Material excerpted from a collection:
#####
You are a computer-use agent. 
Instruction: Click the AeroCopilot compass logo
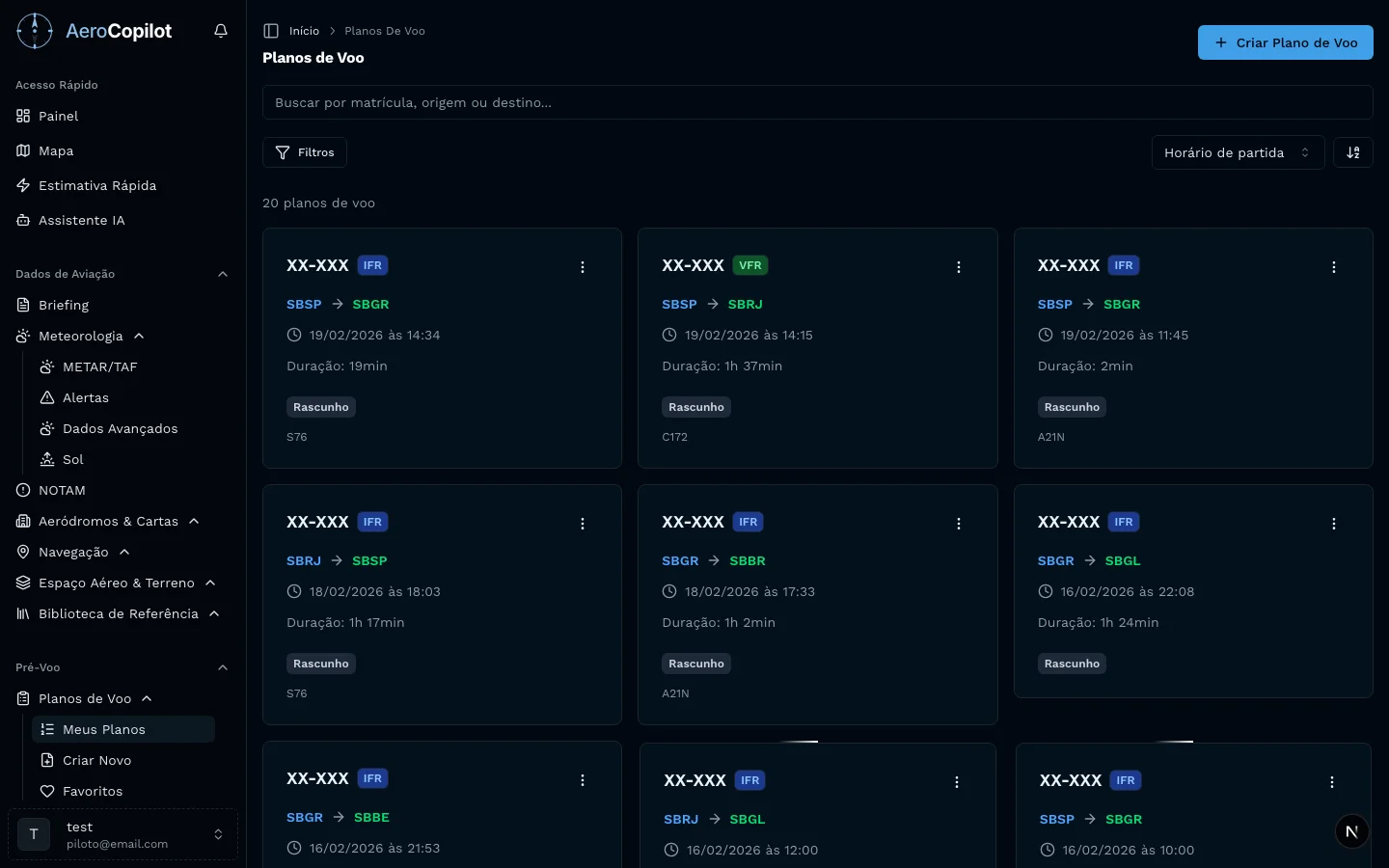(35, 31)
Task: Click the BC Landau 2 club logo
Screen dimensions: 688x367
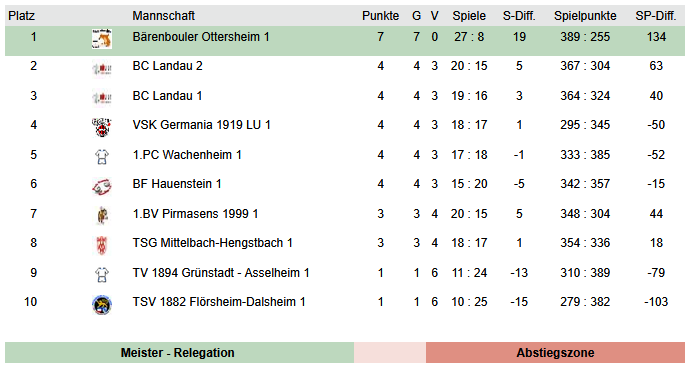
#####
What needs to be done:
Could you reproduce all of the material above, requests included, while scaling every coordinate in the answers by 1.5 and rounding each to a whole number, with halves rounded up? Keep every other number as it appears, and omit the pictures.

Exercise response:
You are a computer-use agent. 
Instruction: Click the AeroCopilot compass logo
(53, 47)
Task: Click the BC Landau 2 club logo
Screen dimensions: 688x367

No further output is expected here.